Michael Long


On his book Beautiful Monsters: Imagining the Classic in Musical Media

Cover Interview of February 19, 2009

In a nutshell

Beautiful Monsters explores how “classical music,” and the idea of “the classic” itself, found a home in the American popular imagination.  Concerns about the apparent cultural demise of classical music at the turn of the twenty-first century, the subject of several recent books, provided a jumping-off point for my introduction.  But Beautiful Monsters is intended as a selective history of twentieth-century music in general.  It responds to the failure of academic and journalistic writers specializing in concert-hall music, film music, pop, rock, rap, disco, and other popular genres to cultivate much common ground.  Orthodox writers, including the dogmatically hip ones, tend to hide the sounds of both old and new music in categorical boxes bearing labels of stylistic, institutional, political or sociological identity.  I am concerned more with experience than categories, and argue that popular recordings and visual media have enriched music’s capacity to engage the individual imagination while underscoring the commonality of musical experience.
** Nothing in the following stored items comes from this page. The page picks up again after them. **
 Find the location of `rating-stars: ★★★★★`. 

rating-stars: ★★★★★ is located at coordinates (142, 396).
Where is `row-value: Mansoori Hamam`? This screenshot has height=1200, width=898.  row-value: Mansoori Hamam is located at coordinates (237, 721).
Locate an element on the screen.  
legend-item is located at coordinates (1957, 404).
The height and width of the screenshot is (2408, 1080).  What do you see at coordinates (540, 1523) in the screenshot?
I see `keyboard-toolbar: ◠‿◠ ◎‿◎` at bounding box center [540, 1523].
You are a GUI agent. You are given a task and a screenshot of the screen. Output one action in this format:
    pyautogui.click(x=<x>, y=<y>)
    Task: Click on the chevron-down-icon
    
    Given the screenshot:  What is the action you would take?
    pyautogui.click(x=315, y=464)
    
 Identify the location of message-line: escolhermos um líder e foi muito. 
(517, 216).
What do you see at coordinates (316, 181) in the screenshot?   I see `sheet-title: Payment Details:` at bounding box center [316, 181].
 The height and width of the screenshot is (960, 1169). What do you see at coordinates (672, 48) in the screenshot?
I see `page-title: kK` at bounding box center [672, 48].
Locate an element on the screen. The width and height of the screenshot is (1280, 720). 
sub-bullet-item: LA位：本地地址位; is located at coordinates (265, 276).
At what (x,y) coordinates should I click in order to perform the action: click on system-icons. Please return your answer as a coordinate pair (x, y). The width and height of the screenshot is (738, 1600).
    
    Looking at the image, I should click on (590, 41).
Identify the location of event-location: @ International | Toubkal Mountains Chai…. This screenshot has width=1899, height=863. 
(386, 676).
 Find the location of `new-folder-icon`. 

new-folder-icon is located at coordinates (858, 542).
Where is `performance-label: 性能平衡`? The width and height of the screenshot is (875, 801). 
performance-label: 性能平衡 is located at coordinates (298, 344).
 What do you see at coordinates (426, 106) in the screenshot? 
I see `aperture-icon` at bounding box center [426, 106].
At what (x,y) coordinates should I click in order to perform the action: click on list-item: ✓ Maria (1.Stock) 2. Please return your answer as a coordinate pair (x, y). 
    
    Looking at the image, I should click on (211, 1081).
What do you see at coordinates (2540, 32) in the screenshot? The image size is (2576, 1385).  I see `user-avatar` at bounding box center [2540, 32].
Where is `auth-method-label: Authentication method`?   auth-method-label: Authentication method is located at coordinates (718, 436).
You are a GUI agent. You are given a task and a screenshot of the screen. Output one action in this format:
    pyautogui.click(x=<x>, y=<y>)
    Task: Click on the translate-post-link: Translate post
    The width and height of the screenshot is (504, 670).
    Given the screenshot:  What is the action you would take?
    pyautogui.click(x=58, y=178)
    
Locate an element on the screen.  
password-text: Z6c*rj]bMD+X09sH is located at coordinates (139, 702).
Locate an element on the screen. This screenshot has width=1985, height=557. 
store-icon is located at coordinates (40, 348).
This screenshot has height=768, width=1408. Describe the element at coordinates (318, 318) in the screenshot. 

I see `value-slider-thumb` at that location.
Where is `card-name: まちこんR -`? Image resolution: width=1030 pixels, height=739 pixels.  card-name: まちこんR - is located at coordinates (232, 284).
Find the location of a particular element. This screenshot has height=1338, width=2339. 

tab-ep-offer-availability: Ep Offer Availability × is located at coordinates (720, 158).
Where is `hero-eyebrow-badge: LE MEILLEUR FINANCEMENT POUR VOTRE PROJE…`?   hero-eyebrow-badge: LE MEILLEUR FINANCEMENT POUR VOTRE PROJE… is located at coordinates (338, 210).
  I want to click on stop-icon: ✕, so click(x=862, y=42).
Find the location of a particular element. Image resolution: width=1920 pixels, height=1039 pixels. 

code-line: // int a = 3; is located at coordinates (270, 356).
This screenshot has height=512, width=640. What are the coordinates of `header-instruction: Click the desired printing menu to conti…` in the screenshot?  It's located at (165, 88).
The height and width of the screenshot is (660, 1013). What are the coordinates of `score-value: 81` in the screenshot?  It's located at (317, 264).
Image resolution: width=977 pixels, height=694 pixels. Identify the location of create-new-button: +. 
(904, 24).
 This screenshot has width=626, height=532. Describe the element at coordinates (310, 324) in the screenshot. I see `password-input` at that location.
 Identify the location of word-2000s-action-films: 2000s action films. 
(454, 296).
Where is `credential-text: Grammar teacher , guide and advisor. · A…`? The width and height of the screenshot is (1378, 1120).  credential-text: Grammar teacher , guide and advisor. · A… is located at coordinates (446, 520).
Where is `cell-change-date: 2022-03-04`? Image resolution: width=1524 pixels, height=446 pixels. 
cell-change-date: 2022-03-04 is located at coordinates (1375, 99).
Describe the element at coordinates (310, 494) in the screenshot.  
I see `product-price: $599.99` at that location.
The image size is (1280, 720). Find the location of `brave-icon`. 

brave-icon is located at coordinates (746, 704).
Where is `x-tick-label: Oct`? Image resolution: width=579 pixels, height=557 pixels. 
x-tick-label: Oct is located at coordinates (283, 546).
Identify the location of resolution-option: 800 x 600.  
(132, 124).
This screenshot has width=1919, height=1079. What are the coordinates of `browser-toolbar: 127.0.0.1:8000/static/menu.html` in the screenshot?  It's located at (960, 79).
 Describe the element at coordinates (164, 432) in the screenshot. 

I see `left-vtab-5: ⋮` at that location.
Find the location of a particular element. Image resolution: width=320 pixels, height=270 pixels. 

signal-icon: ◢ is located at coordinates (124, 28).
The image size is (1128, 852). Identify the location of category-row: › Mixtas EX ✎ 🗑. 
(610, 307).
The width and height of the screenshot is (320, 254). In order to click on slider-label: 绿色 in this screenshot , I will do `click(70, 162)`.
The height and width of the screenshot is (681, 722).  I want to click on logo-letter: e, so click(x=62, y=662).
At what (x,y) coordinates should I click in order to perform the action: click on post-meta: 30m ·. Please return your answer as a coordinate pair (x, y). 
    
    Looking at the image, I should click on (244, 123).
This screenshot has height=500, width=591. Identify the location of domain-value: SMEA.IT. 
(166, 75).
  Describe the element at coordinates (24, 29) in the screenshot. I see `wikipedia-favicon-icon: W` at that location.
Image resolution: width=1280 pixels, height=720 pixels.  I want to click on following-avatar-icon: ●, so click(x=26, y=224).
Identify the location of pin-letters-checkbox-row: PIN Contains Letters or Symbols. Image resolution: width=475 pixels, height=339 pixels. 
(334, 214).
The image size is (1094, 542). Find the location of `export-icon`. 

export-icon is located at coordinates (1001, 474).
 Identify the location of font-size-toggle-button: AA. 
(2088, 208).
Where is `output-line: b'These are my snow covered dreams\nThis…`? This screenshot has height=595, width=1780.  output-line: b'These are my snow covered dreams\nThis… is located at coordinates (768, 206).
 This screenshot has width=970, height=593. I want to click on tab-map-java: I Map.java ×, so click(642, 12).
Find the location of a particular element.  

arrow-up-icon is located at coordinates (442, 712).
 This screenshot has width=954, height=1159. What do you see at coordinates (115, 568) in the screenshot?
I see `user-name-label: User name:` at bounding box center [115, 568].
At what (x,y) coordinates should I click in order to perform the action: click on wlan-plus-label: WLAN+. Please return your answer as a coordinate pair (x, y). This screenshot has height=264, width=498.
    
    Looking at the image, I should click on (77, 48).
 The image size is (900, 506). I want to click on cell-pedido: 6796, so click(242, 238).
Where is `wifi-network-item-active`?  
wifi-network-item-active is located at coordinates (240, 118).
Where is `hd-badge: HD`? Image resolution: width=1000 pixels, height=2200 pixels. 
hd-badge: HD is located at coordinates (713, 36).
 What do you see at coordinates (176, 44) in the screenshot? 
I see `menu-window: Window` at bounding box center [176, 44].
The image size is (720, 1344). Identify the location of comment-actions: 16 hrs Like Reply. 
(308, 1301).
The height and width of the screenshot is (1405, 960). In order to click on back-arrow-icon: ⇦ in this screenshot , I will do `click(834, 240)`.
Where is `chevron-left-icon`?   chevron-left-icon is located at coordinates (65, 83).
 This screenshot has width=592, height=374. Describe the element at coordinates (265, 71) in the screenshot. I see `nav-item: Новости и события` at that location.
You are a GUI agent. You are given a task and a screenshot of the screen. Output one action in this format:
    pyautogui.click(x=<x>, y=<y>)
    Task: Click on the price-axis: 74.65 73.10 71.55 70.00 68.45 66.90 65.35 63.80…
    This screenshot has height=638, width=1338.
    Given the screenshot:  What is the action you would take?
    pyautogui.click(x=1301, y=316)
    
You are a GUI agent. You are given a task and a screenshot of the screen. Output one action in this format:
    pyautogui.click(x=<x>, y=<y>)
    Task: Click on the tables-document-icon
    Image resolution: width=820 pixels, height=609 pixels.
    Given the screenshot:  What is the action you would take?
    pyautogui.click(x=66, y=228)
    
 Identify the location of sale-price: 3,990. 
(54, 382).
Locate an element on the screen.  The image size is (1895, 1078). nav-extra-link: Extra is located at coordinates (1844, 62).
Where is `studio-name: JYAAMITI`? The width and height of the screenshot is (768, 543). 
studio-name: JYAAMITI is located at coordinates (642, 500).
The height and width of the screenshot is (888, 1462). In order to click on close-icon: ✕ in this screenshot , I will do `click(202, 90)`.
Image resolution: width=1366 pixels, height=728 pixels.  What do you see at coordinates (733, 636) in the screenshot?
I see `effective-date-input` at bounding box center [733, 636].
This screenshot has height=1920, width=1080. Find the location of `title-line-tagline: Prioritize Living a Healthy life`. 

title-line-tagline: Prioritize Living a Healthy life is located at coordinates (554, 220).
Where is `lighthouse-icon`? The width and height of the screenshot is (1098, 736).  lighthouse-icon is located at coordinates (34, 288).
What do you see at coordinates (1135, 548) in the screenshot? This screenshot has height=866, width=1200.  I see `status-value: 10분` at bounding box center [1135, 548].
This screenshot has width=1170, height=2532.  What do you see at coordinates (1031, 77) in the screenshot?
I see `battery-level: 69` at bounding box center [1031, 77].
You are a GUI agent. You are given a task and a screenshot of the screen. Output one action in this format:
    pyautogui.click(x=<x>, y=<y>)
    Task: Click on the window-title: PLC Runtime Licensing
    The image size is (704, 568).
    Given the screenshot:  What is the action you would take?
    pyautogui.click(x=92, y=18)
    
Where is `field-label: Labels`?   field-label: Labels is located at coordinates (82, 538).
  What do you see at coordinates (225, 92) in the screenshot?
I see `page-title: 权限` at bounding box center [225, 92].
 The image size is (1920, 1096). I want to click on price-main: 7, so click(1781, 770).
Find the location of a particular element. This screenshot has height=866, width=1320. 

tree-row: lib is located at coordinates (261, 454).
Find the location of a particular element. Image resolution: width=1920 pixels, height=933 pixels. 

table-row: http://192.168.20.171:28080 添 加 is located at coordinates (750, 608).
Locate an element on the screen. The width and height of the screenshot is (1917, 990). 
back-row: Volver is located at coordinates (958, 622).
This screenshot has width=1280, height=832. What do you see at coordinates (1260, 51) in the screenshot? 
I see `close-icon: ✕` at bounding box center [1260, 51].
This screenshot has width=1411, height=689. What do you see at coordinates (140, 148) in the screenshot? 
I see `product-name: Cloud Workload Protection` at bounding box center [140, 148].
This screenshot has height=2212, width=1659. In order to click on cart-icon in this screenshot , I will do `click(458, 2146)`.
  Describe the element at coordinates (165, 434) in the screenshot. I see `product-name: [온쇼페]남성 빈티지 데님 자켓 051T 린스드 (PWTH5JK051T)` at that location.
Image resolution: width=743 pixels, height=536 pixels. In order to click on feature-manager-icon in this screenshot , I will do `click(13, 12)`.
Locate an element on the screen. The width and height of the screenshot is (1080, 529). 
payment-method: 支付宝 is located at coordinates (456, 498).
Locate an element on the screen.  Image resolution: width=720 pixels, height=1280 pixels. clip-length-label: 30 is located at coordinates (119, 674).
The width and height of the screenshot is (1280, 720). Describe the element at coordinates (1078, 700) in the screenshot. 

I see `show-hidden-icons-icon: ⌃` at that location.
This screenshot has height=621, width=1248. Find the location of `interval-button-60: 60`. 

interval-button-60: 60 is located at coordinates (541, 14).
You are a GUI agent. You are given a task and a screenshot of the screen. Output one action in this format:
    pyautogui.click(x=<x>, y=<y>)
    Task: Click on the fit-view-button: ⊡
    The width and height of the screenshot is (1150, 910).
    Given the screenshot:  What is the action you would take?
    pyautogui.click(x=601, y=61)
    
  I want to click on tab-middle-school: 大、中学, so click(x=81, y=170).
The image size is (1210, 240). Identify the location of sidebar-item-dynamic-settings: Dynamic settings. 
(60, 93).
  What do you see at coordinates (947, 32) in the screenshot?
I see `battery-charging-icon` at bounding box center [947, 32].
My project was triggered by a trivial coincidence.  In the car, enjoying the easy companionship of a mixed-vintage pop radio station, I heard three huge and hugely familiar hits – rock “monsters” – played as a continuous set, and began in my mind to sort through the obvious and not-so-obvious relationships among them.  In each, the traditional materials of rock music mingled with sounds drawn from the past (musical motives, instrumental color, lyrics, vocal phonemes), things encountered in undergraduate courses devoted to the appreciation of classical, i.e., historical music.  (I’ve taught plenty of them.)  But the amazing success and longevity of these rock warhorses could not be attributed entirely to antiquarianism.  There are plenty of popular offerings full of clever citations and historical atmosphere that have fallen flat or faded quickly.  These mega-hits had somehow managed to construct an expressive discourse that was unusual, yet immediately intelligible to a broad, sociologically diverse listening population.  How best to explain the way such hybrid musical items work effectively?  What could such an investigation tell us about how we experience and organize the scope of a stylistically unpredictable, mass-mediated aural world?  I decided that a meaningful approach to writing about music in the twentieth century (at least the music most Americans had heard) might center on how components of the classics have come to serve as expressive options within the cultural vernacular.